Someone came up behind me, whistling cheerfully. It was Sitaram.
‘Do you like the tigers?’ he asked.
‘There’s only one here. There are two in the show, aren’t there?’
‘Of course, I helped feed them this morning.’
‘Well, one of them’s gone for a walk. Someone must have unlocked the door. If it’s the same tiger I saw in the cemetery, I think it’s looking for another meal—or maybe just dessert!’
Sitaram ran back into the tent, yelling for the trainer and the ringmaster. And then, of course, there was commotion. For no one had noticed the tiger slipping away. It must have made off through the bamboo grove at the edge of the parade-ground, through the Forest Rangers College (well-w
ooded then), circled the police lines and entered the cemetery. By now it could have been anywhere.
It was, in fact, walking right down the middle of Dehra’s main road, causing the first hold-up in traffic since Pandit Nehru’s last visit to the town. Mr Nehru would have fancied the notion; he was keen on tigers. But the citizens of Dehra took no chances. They scattered at the noble beast’s approach. The Delhi bus came to a grinding halt, while tonga-ponies, never known to move faster than a brisk trot, broke into a gallop that would have done them proud at the Bangalore Races.
The only creature that failed to move was a large bull (the one that sometimes blocked the approach to my steps) sitting in the middle of the road, forming a traffic island of its own. It did not move for cars, buses, tongas and trucks. Why budge for a mere tiger?
And the tiger, having been fed on butcher’s meat for most of its life, now disdained the living thing (since the bull refused to be stalked) and headed instead for the back entrance to the Indiana’s kitchens.

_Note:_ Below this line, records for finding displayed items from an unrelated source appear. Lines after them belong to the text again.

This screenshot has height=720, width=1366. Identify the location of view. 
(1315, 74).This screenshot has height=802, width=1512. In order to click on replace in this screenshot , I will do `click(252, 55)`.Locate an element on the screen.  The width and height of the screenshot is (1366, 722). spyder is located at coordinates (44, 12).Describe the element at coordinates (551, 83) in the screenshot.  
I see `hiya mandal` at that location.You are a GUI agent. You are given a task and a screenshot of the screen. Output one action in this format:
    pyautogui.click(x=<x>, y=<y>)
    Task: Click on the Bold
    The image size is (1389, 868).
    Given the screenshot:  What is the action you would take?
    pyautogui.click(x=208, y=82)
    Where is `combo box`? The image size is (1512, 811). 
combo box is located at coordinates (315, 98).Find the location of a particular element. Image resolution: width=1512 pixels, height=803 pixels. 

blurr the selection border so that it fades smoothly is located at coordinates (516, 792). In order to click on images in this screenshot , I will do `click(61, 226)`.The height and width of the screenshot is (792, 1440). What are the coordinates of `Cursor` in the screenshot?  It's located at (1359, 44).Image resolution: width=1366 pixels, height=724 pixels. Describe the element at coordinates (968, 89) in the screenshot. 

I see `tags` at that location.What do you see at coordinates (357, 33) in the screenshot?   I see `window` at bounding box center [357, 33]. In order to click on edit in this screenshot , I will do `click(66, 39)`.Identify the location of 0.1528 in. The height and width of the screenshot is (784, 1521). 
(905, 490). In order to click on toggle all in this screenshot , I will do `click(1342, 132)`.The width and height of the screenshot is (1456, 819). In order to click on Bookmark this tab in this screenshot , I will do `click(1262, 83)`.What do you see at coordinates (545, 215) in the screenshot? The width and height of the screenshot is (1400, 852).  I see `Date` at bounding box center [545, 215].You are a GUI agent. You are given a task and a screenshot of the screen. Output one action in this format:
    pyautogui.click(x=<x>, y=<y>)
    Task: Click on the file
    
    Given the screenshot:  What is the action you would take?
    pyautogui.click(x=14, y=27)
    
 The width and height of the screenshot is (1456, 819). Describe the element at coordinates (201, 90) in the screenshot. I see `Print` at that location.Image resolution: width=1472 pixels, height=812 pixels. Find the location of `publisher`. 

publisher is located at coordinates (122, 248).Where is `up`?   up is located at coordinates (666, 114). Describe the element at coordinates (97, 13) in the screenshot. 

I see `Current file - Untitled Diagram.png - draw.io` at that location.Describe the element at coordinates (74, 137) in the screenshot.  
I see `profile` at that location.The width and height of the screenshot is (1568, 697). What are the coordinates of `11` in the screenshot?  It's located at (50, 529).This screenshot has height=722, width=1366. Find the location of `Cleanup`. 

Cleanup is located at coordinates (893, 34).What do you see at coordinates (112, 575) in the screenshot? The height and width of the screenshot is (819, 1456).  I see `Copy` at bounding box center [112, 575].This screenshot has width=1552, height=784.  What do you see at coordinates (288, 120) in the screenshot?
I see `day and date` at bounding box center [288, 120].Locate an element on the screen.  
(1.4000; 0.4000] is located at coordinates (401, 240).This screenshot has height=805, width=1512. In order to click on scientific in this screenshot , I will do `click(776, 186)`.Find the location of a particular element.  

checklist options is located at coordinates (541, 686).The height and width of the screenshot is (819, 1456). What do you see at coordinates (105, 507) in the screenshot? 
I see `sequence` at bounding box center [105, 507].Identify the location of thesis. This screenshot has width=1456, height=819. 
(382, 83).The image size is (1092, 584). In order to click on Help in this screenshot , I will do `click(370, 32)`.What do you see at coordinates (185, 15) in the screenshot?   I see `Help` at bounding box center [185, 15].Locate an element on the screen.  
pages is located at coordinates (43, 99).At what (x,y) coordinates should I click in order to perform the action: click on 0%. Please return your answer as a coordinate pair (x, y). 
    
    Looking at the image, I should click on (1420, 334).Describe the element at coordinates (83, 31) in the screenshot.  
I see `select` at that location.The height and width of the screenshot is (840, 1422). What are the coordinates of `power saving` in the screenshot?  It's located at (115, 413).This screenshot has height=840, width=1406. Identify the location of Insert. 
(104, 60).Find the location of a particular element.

There was a general exodus from the Indiana. Peter, who had been regaling his friends with tales of his exploits in the Foreign Legion, did not hang around either; he made for the comparative safety of my flat. Larry Gomes stopped in the middle of playing the Anniversary Waltz, and fox-trotted out of the restaurant. The owner of the Indiana rushed into the street and collided with the owner of the Royal Cafe. Both swore at each other in choice Pashtu—they were originally from Peshawar. Swami Aiyar, a Doon School boy with ambitions of being a newspaper correspondent, buttonholed me near my landlady’s shop and asked me if I knew Jim Corbett’s telephone number in Haldwani.
‘But he only shoots man-eaters,’ I protested.
‘Well, they’re saying three people have already been eaten in the bazaar.’
‘Ridiculous. No self-respecting tiger would go for a three-course meal.’